> [Questions on the material]
a. In the script monitoring guide, what length of timeout is recommended for the HTTP ping call?
b. Repeat word for word the part of the script monitoring guide starting with "Can I monitor" and going on through "promises in Node.js.".

> [Supplied text]
[Start of Attachment]

The requests module handles HTTP calls cleanly. The timeout prevents blocking on network issues.

Node.js

// script_process.js - Example with heartbeat monitoring

const HEARTBEAT_URL = "https://monitao.com/ping/YOUR_TOKEN";

async function main() {
    try {
        // Business logic
        const data = await fetchData();
        const result = await processData(data);
        await saveResult(result);

        // Success ping
        await fetch(HEARTBEAT_URL);
        console.log("Processing completed");

    } catch (error) {
        // Fail ping
        await fetch(`${HEARTBEAT_URL}/fail?error=${encodeURIComponent(error.message)}`);
        console.error("Error:", error.message);
        process.exit(1);
    }
}

main();

Async/await makes the code readable. Node.js 18+ native fetch simplifies integration.

Integration Patterns

Several strategies are available depending on your architecture:

  • End-of-script ping: The simplest pattern - add the HTTP call as the last instruction. If the script fails before, the ping isn't sent.
  • Global try/catch: Wrap all logic in a try/catch block. Success ping in try, fail ping in catch.
  • Conditional ping: Verify the result before sending the ping. A script can "complete" without producing the correct result.
  • Wrapper script: An encompassing script that calls the main script and handles the heartbeat. Useful for scripts you can't modify.

Best Practices

For effective script monitoring:

  • Test manually first: Run the script by hand at least once before scheduling. Verify the ping arrives correctly.
  • Add timeout to ping: A network issue shouldn't block your script. Use a 5-10 second timeout on the HTTP call.
  • Log before pinging: On error, log details locally BEFORE sending the fail ping. If the ping also fails, you'll still have the log.
  • One heartbeat per script: Don't reuse the same heartbeat for multiple scripts. You'd lose detection granularity.

Script Monitoring Checklist

  • Script tested manually with success
  • Heartbeat created in MoniTao with correct timeout
  • Ping call added at end of script
  • Error handling with fail ping implemented
  • Timeout configured on HTTP ping call
  • First scheduled execution verified

Frequently Asked Questions

My PHP script crashes with a fatal error. Is the ping sent?

No, a fatal error (parse error, out of memory, etc.) stops execution immediately. The ping won't have time to be sent. That's precisely the point of heartbeat monitoring: the missing ping triggers the alert.

How do I monitor a script that runs for 2 hours?

Configure a 2.5 to 3 hour timeout in MoniTao (normal duration + 25-50% margin). For very long scripts, add intermediate progress pings to detect stalls before the global timeout.

Can I monitor scripts on multiple servers?

Yes, each script can use the same heartbeat if you just want to know that at least one server executes it. For individual monitoring, create one heartbeat per server with an explicit name (backup-server-1, backup-server-2).

Does the ping add latency to my script?

About 50-150ms depending on your connection. That's negligible for 99% of scripts. If it's critical, you can make the call asynchronous (fire-and-forget) in Bash or use promises in Node.js.

[End of Attachment]

> [Provided information]
[Start of Attachment]

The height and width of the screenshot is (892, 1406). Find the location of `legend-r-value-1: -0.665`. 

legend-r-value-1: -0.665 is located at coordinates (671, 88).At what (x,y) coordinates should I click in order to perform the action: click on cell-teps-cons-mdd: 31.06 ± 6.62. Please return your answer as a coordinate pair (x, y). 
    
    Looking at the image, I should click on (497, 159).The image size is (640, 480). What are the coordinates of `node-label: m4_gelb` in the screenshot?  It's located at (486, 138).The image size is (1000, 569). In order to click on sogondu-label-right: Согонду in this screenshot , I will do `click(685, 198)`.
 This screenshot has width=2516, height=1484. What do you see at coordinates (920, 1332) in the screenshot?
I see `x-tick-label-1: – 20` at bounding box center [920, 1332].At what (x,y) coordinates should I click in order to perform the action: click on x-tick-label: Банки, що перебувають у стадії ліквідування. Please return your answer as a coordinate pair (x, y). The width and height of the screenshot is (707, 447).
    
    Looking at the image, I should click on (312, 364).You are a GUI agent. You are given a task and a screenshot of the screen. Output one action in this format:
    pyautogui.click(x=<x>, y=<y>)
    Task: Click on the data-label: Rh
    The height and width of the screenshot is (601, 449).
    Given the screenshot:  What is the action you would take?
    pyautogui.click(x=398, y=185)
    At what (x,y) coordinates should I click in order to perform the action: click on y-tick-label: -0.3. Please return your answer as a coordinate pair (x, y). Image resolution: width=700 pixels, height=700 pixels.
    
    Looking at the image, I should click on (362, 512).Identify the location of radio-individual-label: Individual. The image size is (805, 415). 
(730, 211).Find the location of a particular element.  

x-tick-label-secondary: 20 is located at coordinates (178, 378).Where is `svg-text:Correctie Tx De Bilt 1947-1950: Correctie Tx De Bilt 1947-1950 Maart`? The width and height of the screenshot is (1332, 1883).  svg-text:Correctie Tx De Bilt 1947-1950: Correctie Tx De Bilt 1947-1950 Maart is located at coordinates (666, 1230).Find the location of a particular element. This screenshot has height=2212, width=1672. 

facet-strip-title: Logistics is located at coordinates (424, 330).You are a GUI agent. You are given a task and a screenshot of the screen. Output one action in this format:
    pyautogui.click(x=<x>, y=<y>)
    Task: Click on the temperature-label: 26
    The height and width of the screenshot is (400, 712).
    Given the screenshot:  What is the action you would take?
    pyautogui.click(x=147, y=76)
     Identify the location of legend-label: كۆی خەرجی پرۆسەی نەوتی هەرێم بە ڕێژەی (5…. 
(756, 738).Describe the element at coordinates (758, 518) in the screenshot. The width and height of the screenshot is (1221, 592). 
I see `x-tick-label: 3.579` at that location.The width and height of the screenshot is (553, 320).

[End of Attachment]

> [Replies]
a. A 5-10 second timeout.

b.
Can I monitor scripts on multiple servers?

Yes, each script can use the same heartbeat if you just want to know that at least one server executes it. For individual monitoring, create one heartbeat per server with an explicit name (backup-server-1, backup-server-2).

Does the ping add latency to my script?

About 50-150ms depending on your connection. That's negligible for 99% of scripts. If it's critical, you can make the call asynchronous (fire-and-forget) in Bash or use promises in Node.js.